● LISTED ENTRIES
──────────
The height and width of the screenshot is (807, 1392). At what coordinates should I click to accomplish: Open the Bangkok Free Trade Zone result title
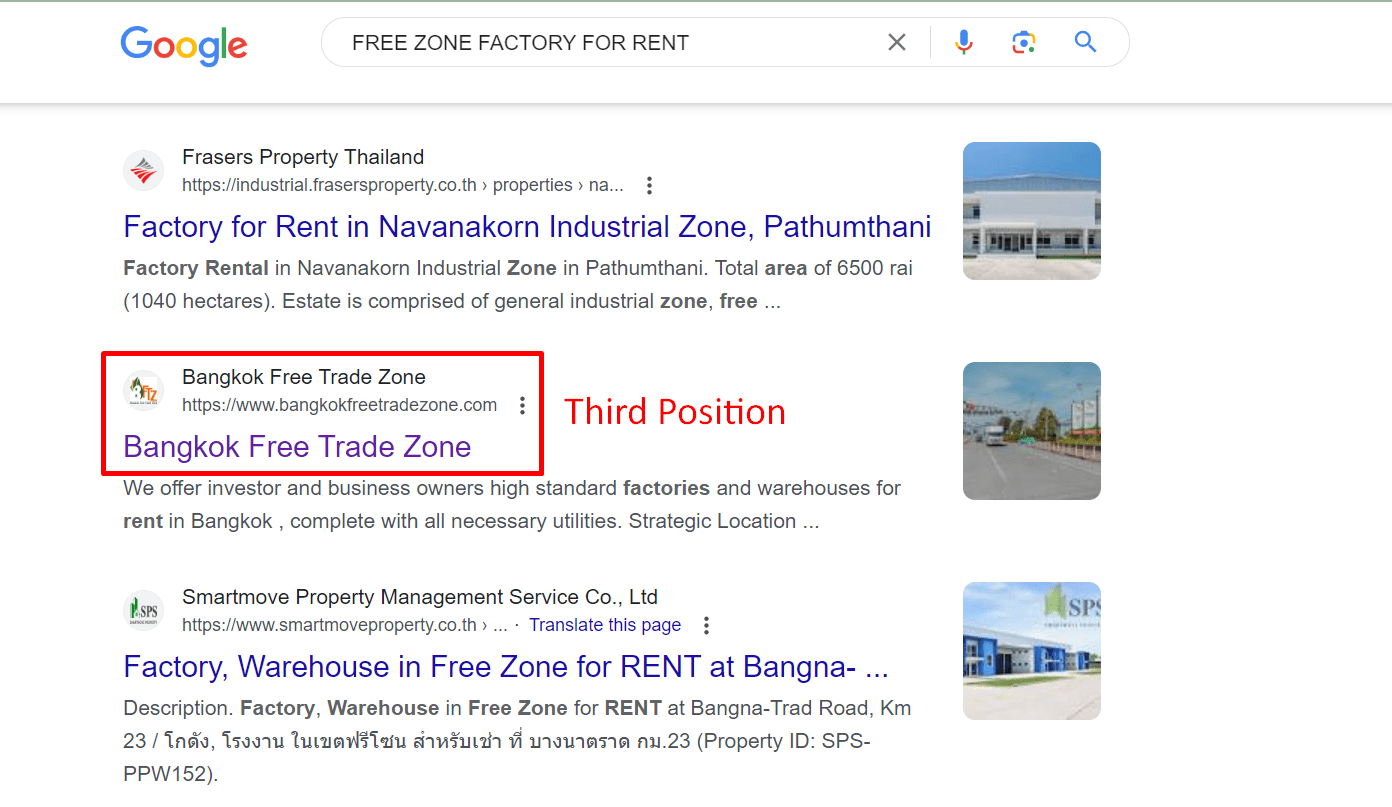coord(297,447)
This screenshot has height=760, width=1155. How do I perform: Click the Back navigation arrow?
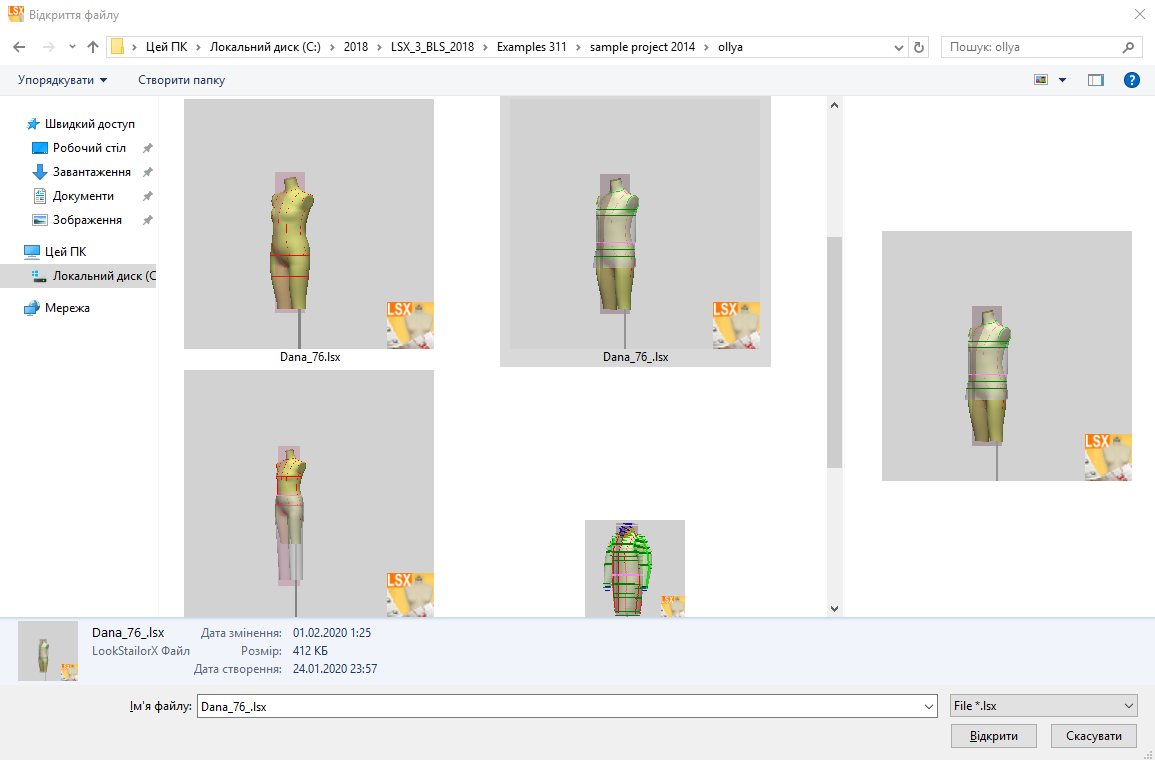click(x=19, y=47)
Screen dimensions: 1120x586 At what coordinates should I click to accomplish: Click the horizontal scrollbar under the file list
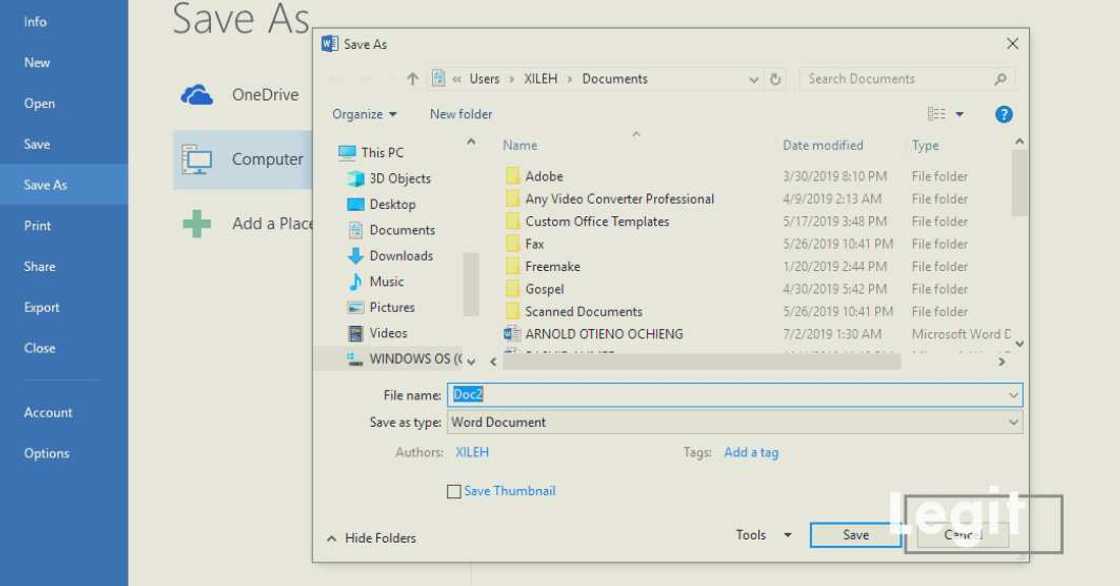tap(700, 362)
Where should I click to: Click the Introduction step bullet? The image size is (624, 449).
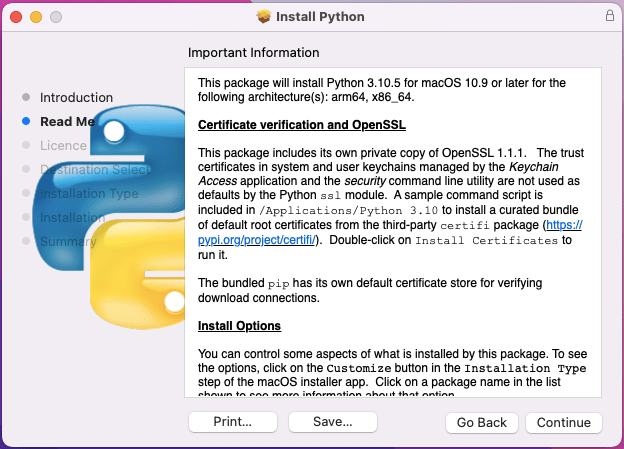26,97
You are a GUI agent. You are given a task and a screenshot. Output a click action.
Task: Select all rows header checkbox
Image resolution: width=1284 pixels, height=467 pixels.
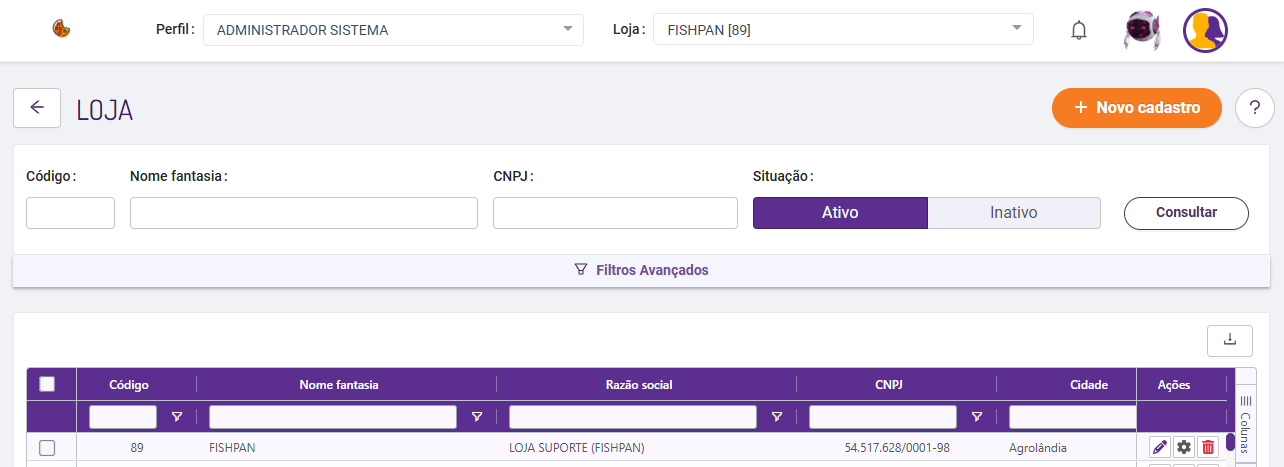(x=46, y=384)
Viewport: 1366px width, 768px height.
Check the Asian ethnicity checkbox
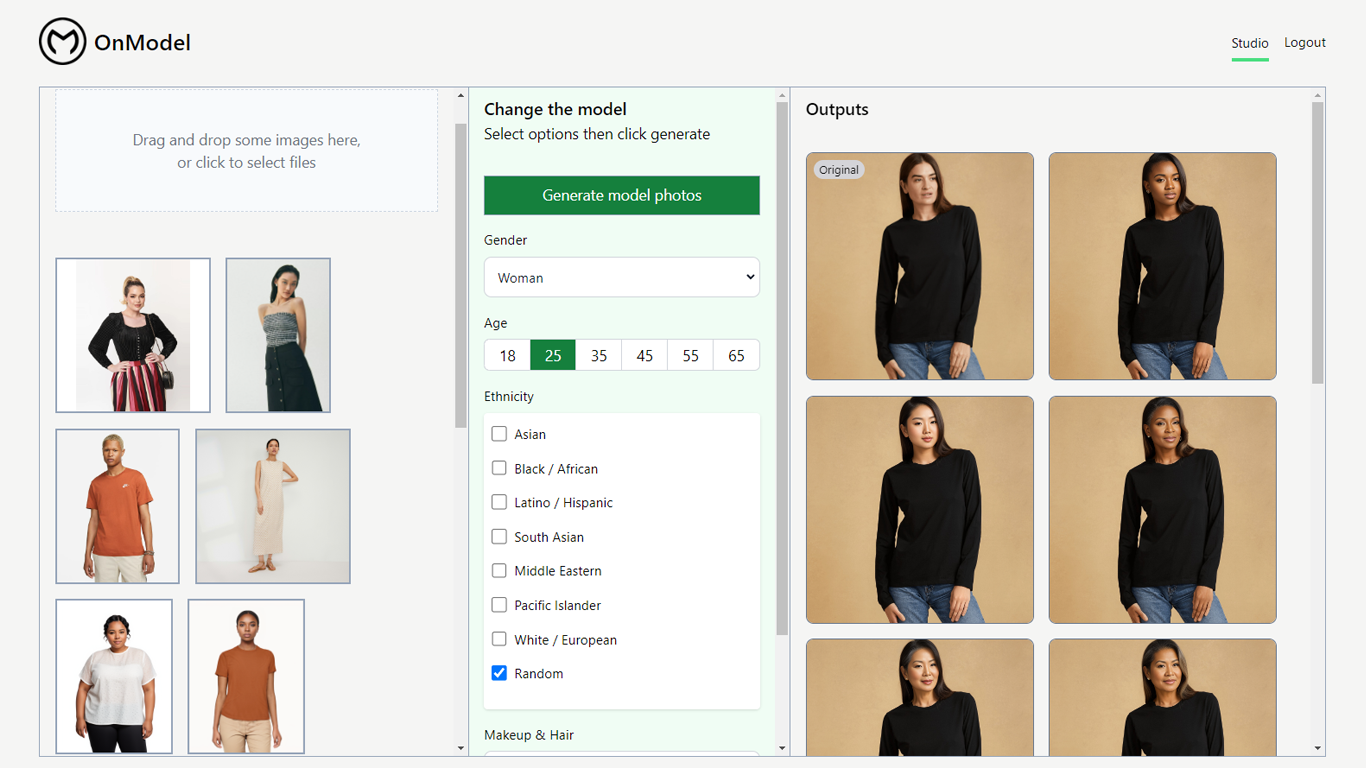click(x=499, y=434)
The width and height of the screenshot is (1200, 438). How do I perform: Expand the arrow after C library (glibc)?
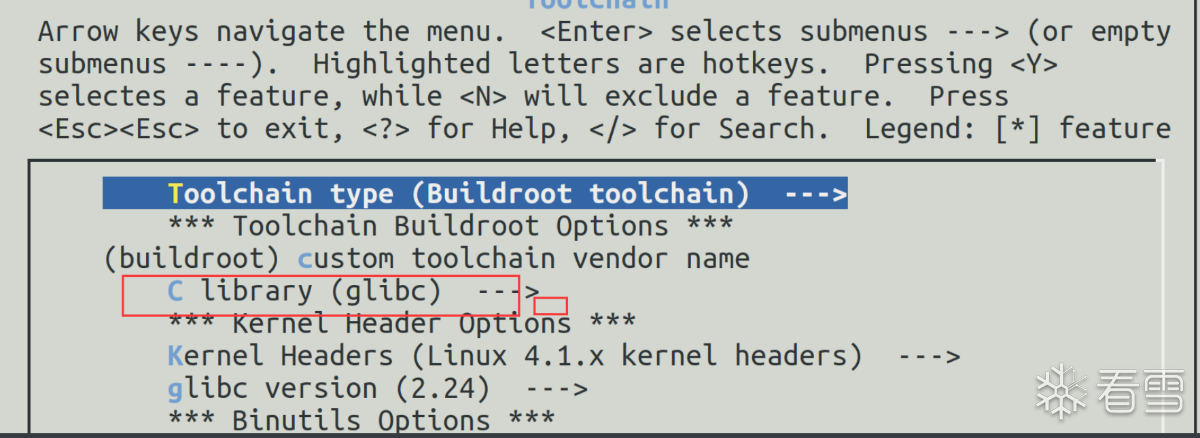tap(507, 292)
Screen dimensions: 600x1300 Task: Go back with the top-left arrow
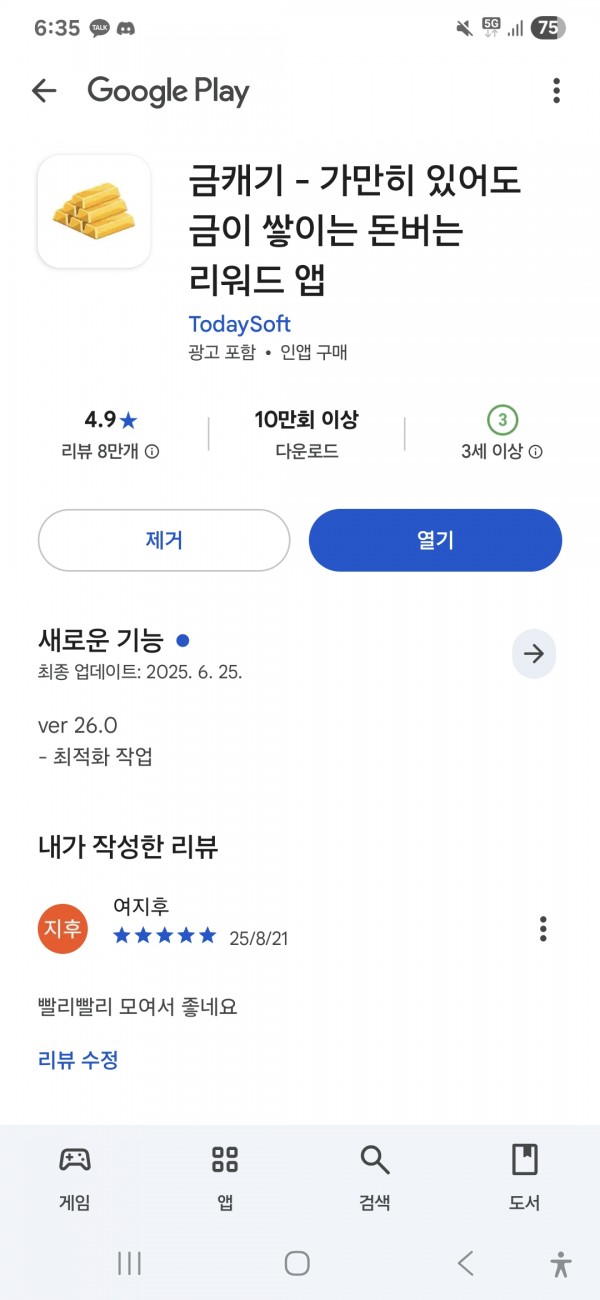(44, 91)
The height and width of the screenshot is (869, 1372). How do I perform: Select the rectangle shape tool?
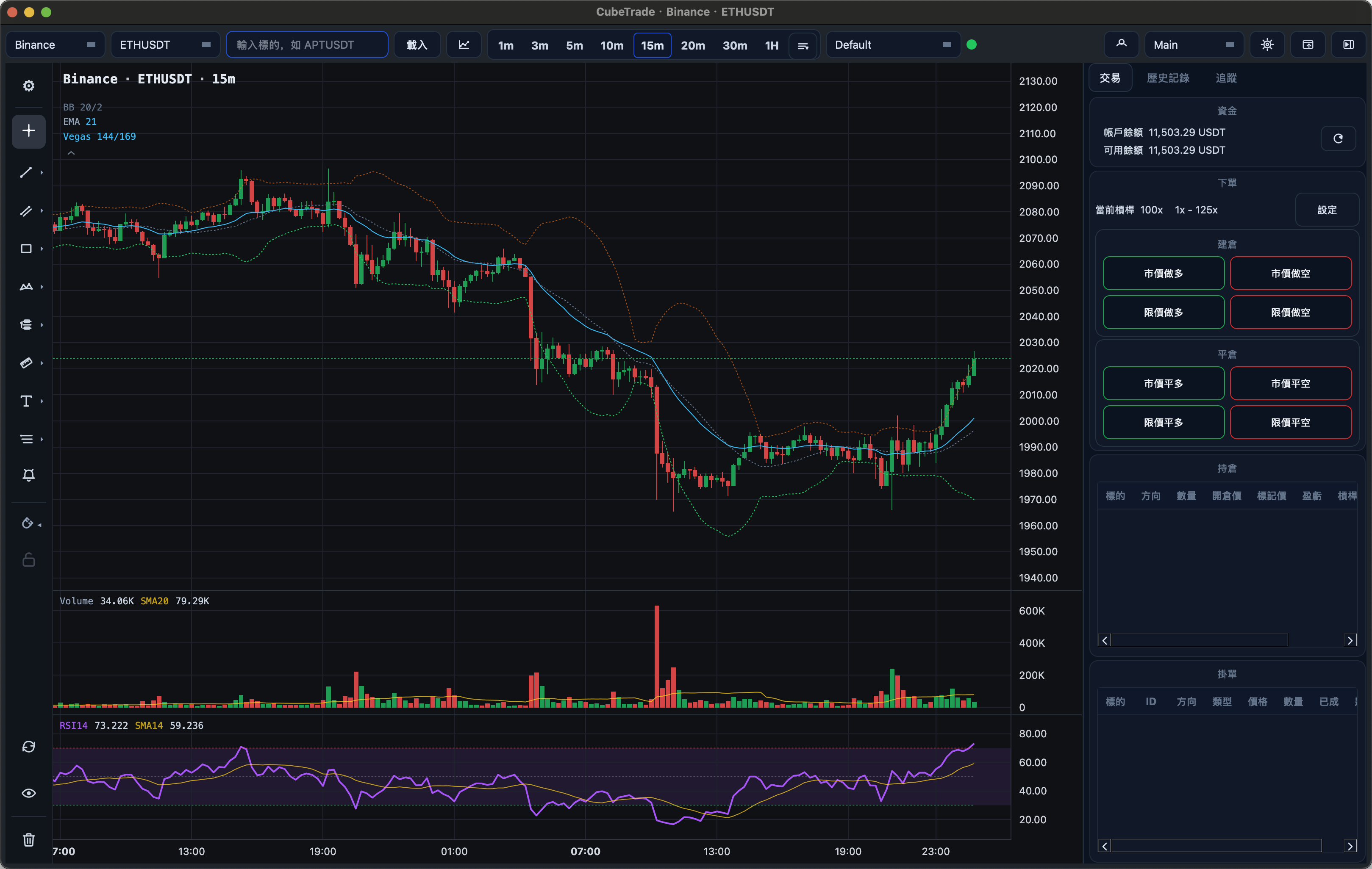pyautogui.click(x=26, y=249)
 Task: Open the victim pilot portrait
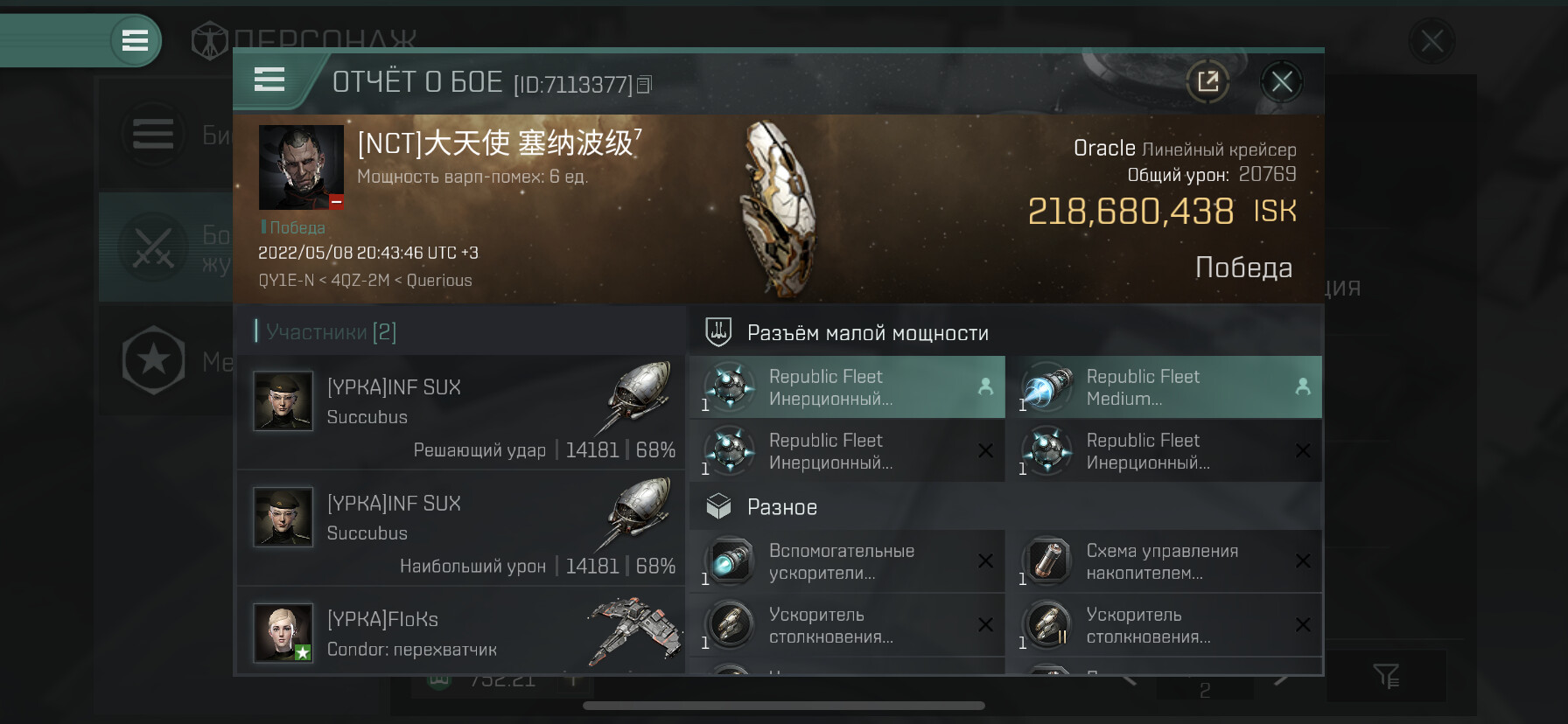tap(301, 167)
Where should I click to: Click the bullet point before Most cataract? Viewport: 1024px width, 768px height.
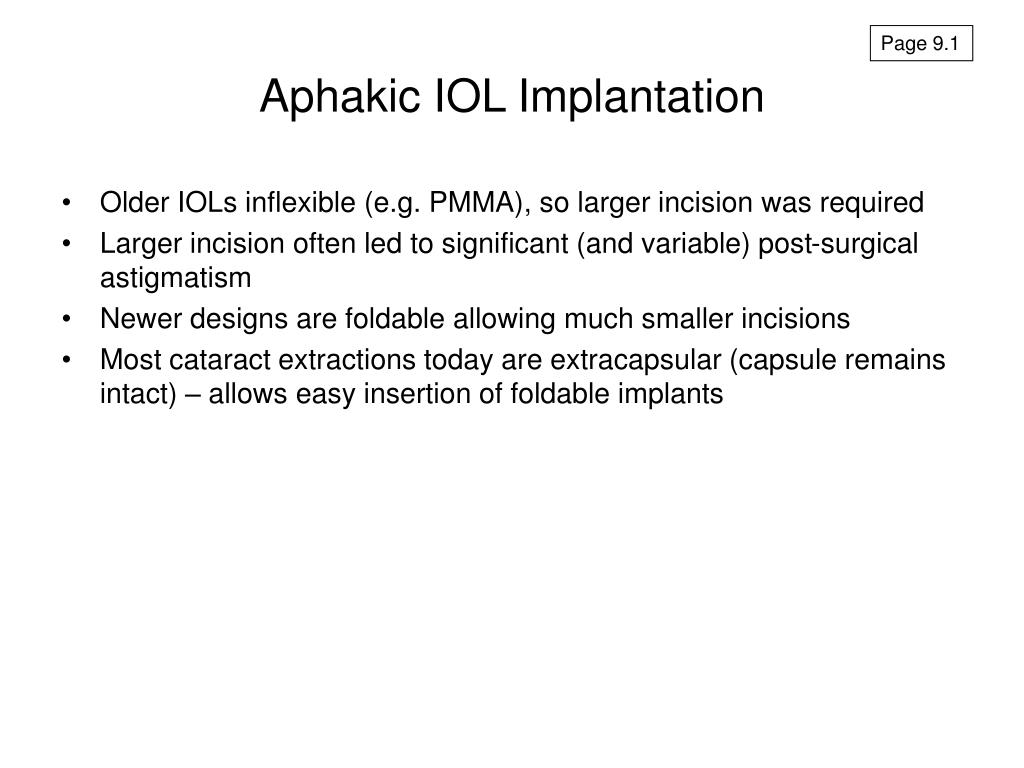click(67, 361)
──────────
● WHAT IS EXPECTED
Copy the lines of the listing verbatim, starting at its first line and ending at the line that contains "click(x=19, y=47)", with both of those lines included. Leave the pictures out of your copy.

● OUTPUT OF THE TASK
The height and width of the screenshot is (807, 1392). At what coordinates should I click to accomplish: Open the Bangkok Free Trade Zone result title
coord(297,447)
This screenshot has height=760, width=1155. How do I perform: Click the Back navigation arrow?
click(x=19, y=47)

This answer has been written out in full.